As discussed in detail above, the individually-owned and operated card games at the Double Eagle Casino have no legal basis to bring them within the ambit of the grandfathered card games provision of IGRA, because the Tribe did not “actually operate” such games on or before May 1, 1988.  Therefore, in the absence of a Tribal-State Compact that specifically allows them, these house-banked card games may not be offered at the Double Eagle Casino.

 

Jeffrey Nelson is assigned to this matter.  Please contact us if you have any questions.   

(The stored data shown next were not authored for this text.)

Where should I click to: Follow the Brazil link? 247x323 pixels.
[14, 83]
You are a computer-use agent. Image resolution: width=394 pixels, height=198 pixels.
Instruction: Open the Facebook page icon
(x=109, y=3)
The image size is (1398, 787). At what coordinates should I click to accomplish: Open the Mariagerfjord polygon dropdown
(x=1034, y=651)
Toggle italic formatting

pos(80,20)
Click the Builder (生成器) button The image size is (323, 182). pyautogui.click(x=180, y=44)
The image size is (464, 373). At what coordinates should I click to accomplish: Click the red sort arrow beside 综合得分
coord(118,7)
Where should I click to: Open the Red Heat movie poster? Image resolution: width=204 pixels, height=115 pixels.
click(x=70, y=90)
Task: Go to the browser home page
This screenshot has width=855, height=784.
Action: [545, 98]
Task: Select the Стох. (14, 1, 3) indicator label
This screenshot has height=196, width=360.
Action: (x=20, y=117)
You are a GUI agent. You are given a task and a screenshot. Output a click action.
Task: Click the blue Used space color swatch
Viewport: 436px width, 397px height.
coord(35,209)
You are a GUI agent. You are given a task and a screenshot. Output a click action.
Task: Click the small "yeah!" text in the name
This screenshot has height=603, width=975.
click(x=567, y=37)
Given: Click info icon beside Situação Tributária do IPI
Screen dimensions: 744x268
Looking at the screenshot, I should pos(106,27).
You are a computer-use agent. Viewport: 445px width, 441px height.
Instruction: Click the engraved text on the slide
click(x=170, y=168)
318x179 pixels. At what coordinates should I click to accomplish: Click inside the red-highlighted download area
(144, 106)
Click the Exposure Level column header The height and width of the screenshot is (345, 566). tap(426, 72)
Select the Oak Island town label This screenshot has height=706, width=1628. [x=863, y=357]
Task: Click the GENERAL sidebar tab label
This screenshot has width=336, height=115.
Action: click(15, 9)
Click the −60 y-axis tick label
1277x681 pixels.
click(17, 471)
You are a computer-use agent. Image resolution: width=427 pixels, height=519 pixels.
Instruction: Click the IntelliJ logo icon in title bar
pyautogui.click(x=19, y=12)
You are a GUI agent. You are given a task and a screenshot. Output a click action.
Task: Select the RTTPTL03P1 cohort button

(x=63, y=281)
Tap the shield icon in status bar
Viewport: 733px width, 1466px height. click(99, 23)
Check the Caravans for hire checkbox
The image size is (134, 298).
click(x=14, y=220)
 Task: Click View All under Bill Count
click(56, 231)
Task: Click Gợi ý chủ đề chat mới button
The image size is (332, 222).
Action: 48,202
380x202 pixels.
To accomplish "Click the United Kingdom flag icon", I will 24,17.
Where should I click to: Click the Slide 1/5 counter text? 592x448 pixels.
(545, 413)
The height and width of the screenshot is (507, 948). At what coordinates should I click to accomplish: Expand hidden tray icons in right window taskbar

[1] The juxtaposition of these two references in the Senate Report’s Highlights section did create confusion, and an understandable error, in a now-reversed, unpublished federal district court order from 1994 regarding some of the same underlying facts at issue in this memorandum.  United States v. Spokane Tribe of Indians, No. CS-94-104-FVS, slip op. at 18 (E.D. Wash. May 20, 1994), rev’d on other grounds, 139 F.3d 1297 (9th Cir. 1998).  In that case, the court granted a preliminary injunction (later reversed) against the Spokane Tribe for the play of uncompacted Class III games.  Id. at 18-19.  But the court limited its injunction against the Tribe so that it would not apply to the house-banked card games being offered by the Tribe.  Id. at 18.  The court quoted a portion of clause (2) of the Senate Report Highlights section as authority for its interpretation of the grandfathered card games provision, but apparently did not realize that the two clauses referred to two different grandfathering provisions: “The U.S. questions whether certain card games conducted by the Tribe qualify for exemption under the IGRA grand-father clause.  Apparently, individual Tribe members have operated the pre-1988 games under a licensing arrangement with the Tribe.  The legislative history of IGRA addresses this issue, and concludes that ‘individually owned class II games licensed by tribes will also be grandfathered.’”  Id. (citing S. Rep. No. 466, 100th Cong. 2d Sess. 7 (1988), 1998 U.S.C.C.A.N. at 3077).  The “individual Tribe members” referenced by the court apparently included [redacted], but [redacted] was not a party to the 1994 enforcement action.  There are several reasons—beyond the scope of this memorandum—that the National Indian Gaming Commission is not bound by the district court’s erroneous interpretation.